Wherever the word "Open" appears in the entries, copy the whole line.
%%
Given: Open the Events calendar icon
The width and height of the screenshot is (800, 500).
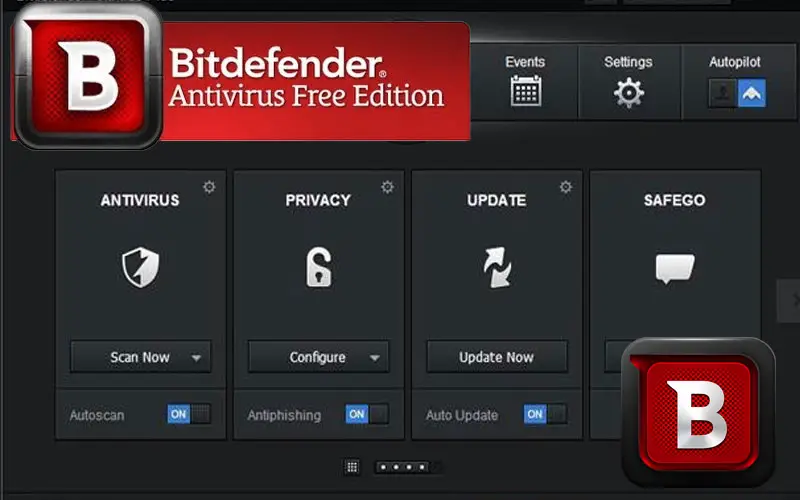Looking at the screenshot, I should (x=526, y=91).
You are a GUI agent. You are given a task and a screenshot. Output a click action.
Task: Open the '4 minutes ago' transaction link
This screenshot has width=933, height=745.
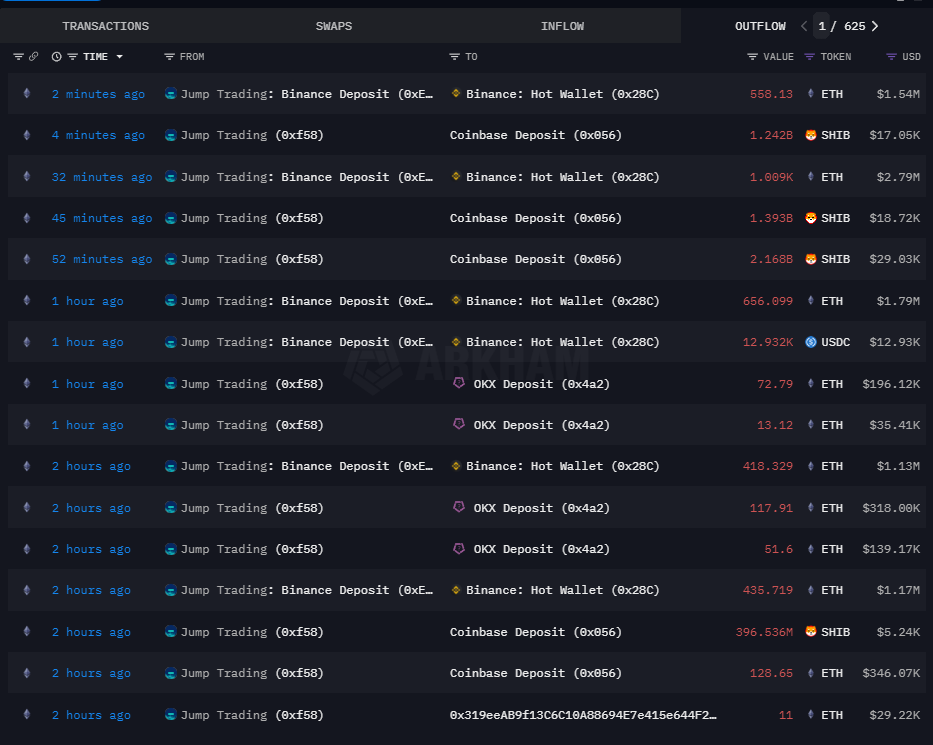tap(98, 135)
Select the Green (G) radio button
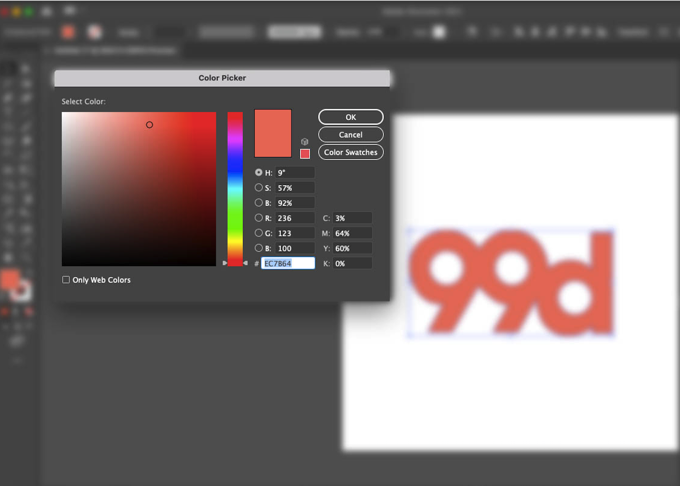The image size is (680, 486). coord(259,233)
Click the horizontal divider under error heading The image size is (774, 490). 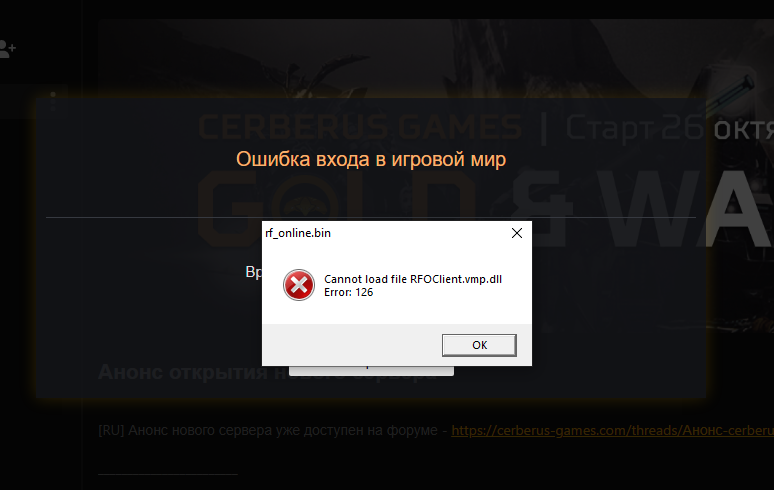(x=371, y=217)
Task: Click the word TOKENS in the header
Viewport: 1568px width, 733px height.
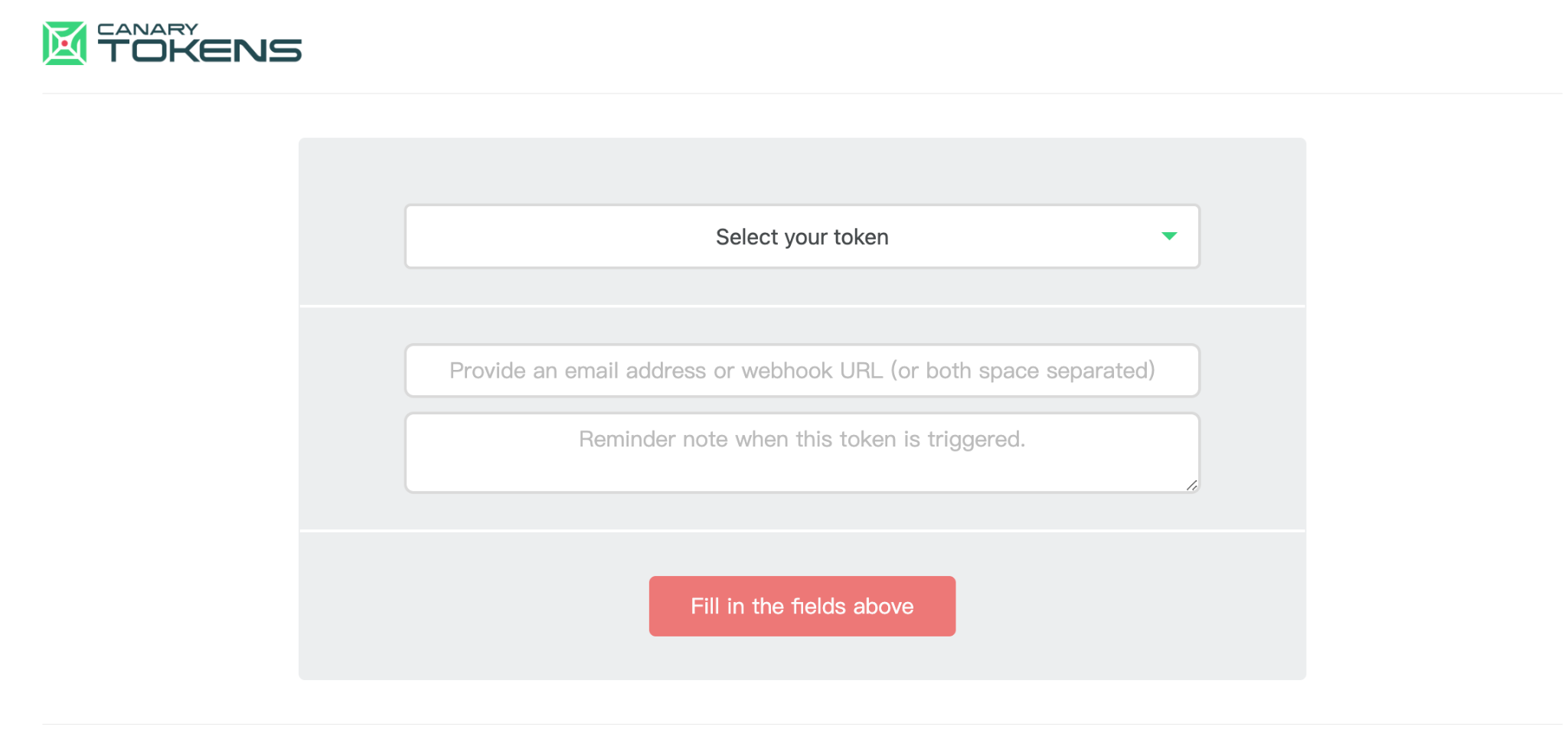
%%
#### Task answer:
Given: Open the Events calendar icon
Task: Open the '4 minutes ago' transaction link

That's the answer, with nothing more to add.